• **ASSIGNED TASK**: When the data below is printed, every line must match exactly and the images must be absent.

• **RECORDED DATA**:
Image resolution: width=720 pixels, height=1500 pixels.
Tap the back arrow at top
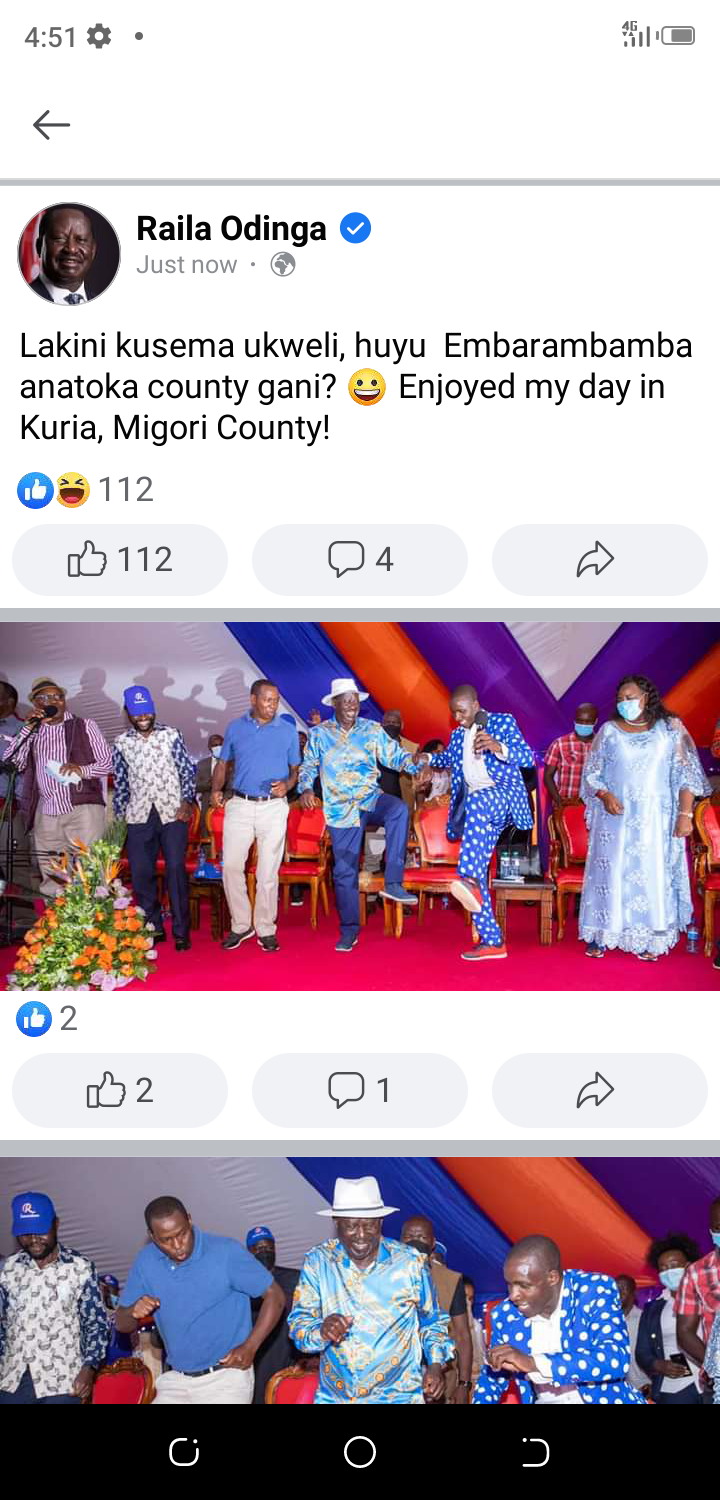click(51, 124)
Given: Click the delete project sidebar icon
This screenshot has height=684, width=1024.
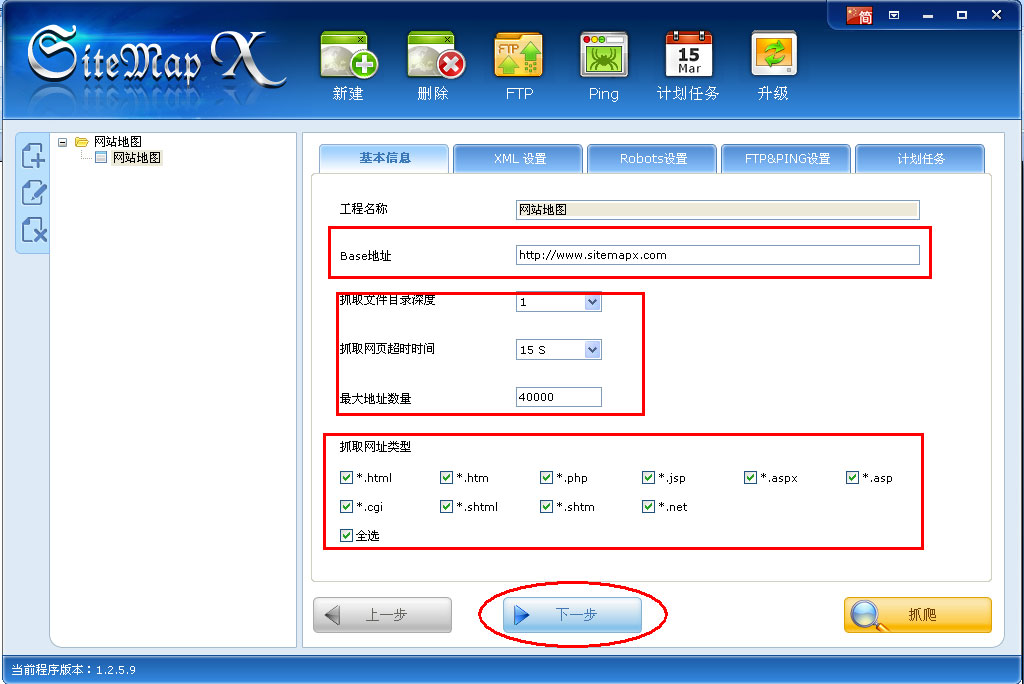Looking at the screenshot, I should tap(34, 231).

• **RESPONSE**:
Image resolution: width=720 pixels, height=1500 pixels.
Tap the back arrow at top
click(51, 124)
Given: Click the delete project sidebar icon
This screenshot has height=684, width=1024.
Looking at the screenshot, I should tap(34, 231).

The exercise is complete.